[Data extracted from a collection]
+++
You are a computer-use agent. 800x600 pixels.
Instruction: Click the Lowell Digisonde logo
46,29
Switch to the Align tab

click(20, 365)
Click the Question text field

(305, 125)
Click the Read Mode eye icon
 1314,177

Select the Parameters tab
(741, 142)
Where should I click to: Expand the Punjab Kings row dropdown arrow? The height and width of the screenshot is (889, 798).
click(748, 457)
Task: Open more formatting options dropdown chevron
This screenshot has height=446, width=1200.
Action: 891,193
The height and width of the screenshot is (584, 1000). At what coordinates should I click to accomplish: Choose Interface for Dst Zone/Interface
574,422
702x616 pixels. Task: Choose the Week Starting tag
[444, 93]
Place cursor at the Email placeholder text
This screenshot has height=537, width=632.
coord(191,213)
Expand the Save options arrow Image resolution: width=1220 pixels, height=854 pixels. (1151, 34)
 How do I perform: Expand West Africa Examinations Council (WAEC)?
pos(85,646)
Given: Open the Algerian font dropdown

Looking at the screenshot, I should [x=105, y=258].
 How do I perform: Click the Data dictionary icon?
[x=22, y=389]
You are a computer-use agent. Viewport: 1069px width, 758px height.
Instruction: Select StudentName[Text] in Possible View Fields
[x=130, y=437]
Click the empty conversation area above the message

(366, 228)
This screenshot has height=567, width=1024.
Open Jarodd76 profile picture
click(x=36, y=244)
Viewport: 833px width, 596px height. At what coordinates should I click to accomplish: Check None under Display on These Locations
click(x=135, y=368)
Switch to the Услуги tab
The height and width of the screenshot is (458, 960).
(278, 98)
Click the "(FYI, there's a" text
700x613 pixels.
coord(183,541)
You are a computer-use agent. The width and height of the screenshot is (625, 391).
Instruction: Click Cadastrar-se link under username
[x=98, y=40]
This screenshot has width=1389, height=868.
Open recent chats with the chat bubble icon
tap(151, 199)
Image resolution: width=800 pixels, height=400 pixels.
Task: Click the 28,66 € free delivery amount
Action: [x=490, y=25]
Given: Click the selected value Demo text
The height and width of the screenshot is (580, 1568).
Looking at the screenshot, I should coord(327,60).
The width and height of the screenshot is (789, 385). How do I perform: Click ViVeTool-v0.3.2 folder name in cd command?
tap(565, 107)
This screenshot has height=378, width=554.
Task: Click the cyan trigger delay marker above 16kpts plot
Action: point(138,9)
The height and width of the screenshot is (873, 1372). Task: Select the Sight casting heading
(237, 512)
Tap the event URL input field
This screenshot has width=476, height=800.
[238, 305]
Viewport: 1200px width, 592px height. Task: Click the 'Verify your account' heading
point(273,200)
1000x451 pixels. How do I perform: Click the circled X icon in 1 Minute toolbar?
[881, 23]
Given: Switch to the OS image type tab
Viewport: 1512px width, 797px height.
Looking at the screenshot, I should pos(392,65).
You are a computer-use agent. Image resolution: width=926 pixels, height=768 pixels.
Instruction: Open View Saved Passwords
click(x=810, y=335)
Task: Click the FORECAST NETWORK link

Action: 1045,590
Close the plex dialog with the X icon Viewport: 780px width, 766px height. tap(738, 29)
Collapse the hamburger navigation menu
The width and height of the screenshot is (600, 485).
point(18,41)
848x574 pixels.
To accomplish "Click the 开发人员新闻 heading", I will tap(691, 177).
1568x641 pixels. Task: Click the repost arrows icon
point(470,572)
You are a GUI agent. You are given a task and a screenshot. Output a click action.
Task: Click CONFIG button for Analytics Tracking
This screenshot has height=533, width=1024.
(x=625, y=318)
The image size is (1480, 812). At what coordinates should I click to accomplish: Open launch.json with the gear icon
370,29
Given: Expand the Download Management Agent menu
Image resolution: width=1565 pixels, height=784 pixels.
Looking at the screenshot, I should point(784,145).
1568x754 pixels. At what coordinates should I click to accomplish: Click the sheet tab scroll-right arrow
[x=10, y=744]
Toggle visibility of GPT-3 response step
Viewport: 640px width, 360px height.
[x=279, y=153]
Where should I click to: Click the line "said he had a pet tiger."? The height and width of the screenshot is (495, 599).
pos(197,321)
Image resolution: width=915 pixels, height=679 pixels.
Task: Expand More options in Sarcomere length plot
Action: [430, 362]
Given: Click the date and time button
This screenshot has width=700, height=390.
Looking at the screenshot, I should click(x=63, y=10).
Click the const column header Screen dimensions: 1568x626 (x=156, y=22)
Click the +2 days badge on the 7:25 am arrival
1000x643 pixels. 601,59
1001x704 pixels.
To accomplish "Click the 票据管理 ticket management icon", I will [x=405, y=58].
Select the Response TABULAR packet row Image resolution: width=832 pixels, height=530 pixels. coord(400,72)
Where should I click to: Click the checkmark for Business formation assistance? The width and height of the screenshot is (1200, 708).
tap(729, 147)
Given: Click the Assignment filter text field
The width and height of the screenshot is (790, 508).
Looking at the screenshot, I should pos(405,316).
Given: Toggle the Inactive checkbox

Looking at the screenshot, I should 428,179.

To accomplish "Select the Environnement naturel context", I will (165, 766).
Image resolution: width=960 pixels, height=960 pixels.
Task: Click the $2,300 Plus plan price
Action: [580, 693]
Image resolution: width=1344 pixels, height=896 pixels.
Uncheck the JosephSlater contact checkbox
+++
- About this exercise
Once you have counted the lines above that contain "menu", give that number alone.

- Result
2